To understand why the magical alchemical process of measuring student achievement is “vain and illusory” read and comprehend Wilson’s never refuted nor rebutted “Educational Standards and the Problem of Error” found at: http://epaa.asu.edu/ojs/article/view/577/700
Brief outline of Wilson’s “Educational Standards and the Problem of Error” and some comments of mine. (updated 6/24/13 per Wilson email)
1. A description of a quality can only be partially quantified. Quantity is almost always a very small aspect of quality. It is illogical to judge/assess a whole category only by a part of the whole. The assessment is, by definition, lacking in the sense that “assessments are always of multidimensional qualities. To quantify them as unidimensional quantities (numbers or grades) is to perpetuate a fundamental logical error” (per Wilson). The teaching and learning process falls in the logical realm of aesthetics/qualities of human interactions. In attempting to quantify educational standards and standardized testing the descriptive information about said interactions is inadequate, insufficient and inferior to the point of invalidity and unacceptability.
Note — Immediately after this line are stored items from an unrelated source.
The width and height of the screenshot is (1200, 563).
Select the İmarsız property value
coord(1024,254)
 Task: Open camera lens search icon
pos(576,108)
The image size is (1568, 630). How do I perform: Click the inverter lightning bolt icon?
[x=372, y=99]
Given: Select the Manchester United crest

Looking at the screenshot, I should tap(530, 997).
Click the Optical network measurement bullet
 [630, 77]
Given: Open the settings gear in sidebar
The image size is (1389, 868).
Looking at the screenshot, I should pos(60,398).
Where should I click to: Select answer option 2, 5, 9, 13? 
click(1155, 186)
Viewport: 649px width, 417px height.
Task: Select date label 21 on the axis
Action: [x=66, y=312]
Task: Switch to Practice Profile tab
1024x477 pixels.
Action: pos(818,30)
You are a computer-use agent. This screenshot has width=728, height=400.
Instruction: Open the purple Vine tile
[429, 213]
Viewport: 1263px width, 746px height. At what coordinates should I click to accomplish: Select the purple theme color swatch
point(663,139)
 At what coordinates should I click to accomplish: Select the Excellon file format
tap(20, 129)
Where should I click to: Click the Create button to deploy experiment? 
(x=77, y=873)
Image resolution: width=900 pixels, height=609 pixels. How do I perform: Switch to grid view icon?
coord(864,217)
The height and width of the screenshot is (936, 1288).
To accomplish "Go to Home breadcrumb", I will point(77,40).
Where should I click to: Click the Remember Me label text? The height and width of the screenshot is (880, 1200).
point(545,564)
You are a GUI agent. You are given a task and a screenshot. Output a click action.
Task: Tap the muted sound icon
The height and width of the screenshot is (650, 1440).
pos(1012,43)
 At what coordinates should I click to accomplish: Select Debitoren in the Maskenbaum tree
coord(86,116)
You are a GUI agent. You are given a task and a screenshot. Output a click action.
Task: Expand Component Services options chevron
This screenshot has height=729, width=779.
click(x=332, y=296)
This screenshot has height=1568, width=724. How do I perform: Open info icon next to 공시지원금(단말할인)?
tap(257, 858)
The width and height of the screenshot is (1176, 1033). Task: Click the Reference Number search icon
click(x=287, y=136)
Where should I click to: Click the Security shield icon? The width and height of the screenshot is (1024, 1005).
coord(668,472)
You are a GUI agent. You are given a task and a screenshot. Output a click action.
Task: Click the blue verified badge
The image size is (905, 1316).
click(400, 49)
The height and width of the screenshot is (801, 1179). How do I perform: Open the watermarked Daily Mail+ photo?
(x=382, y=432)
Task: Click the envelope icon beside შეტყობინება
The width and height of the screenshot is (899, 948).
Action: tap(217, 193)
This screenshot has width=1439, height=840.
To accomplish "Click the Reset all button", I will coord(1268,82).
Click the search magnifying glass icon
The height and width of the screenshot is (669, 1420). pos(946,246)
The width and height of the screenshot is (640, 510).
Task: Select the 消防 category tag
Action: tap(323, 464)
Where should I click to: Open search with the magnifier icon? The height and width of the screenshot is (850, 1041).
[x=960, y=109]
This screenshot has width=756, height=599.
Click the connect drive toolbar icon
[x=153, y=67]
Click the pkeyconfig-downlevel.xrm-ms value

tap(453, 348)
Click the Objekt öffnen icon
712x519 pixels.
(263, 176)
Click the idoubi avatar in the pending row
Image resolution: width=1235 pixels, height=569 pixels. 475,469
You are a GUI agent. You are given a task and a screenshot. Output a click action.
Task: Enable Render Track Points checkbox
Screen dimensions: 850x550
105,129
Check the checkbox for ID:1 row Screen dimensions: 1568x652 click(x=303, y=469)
2. A major epistemological mistake is that we attach, with great importance, the “score” of the student, not only onto the student but also, by extension, the teacher, school and district. Any description of a testing event is only a description of an interaction, that of the student and the testing device at a given time and place. The only correct logical thing that we can attempt to do is to describe that interaction (how accurately or not is a whole other story). That description cannot, by logical thought, be “assigned/attached” to the student as it cannot be a description of the student but the interaction. And this error is probably one of the most egregious “errors” that occur with standardized testing (and even the “grading” of students by a teacher).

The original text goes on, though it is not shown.